#### [Exercise goal]
Exclude the images and transcribe the entries below precisely.

• • • • • • •

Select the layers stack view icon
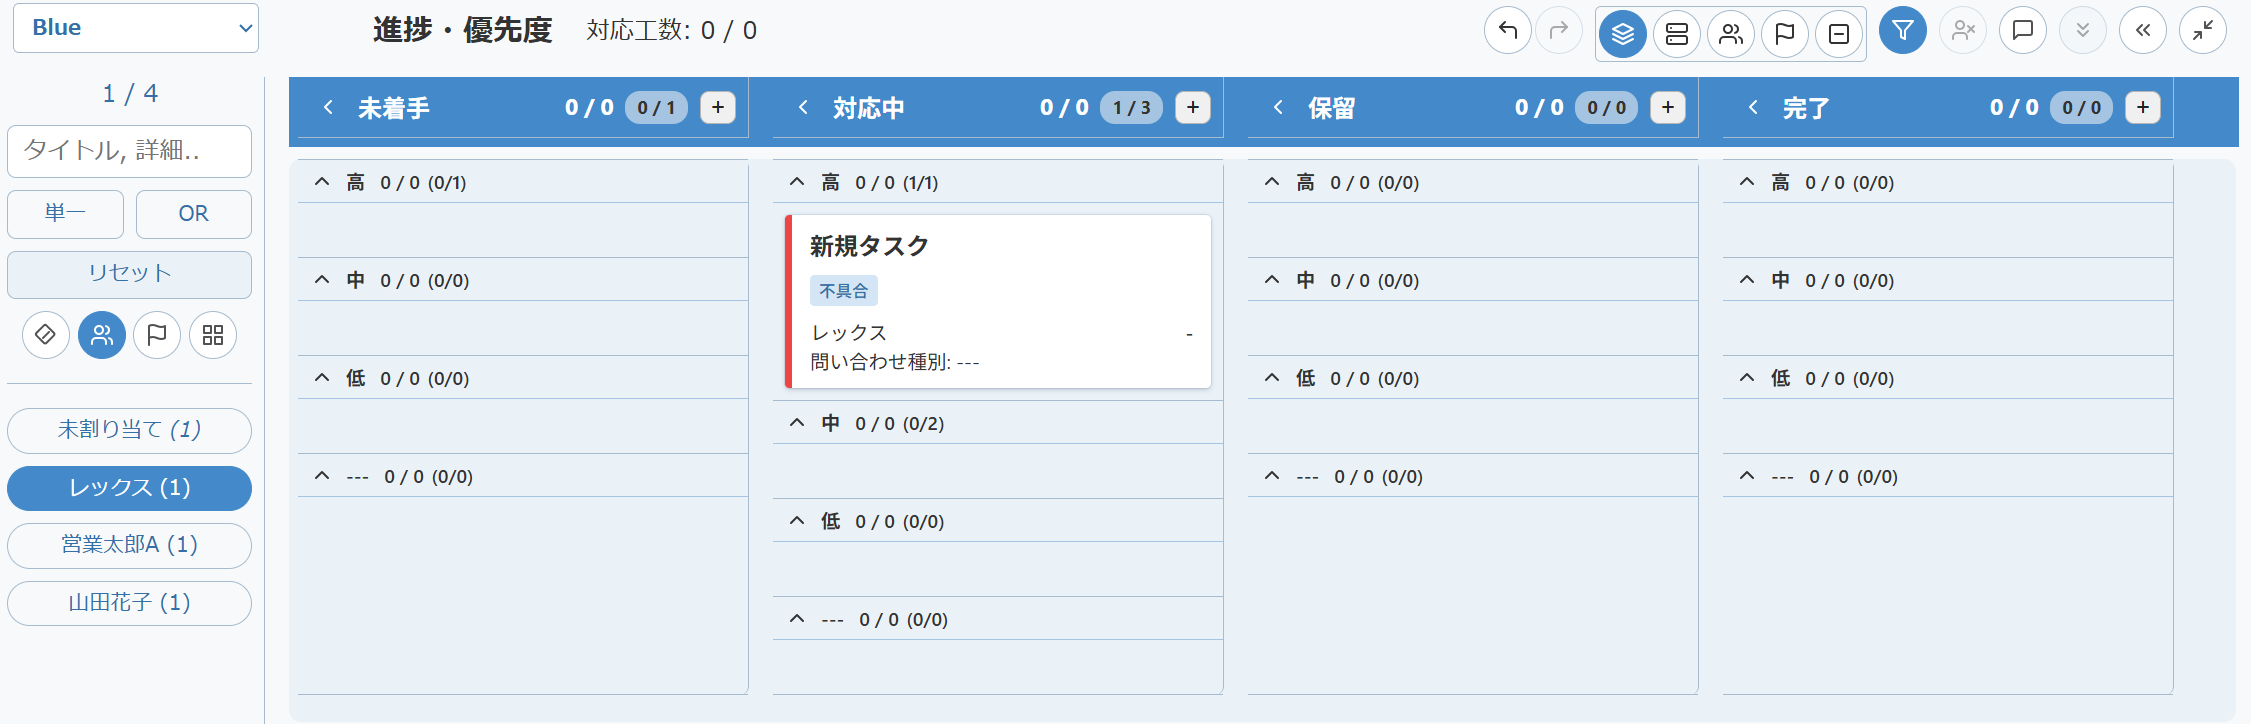 (1623, 34)
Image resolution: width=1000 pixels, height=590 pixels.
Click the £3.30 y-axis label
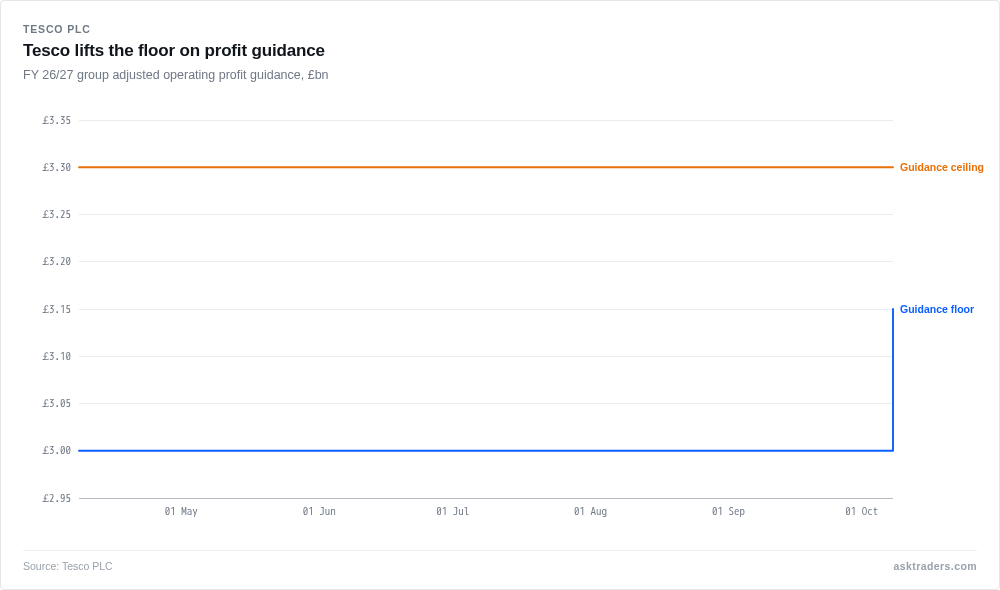point(57,167)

• • • • • • •

#### [Solution for this exercise]
Select the layers stack view icon
 (1623, 34)
Image resolution: width=1000 pixels, height=590 pixels.
Click the £3.30 y-axis label
point(57,167)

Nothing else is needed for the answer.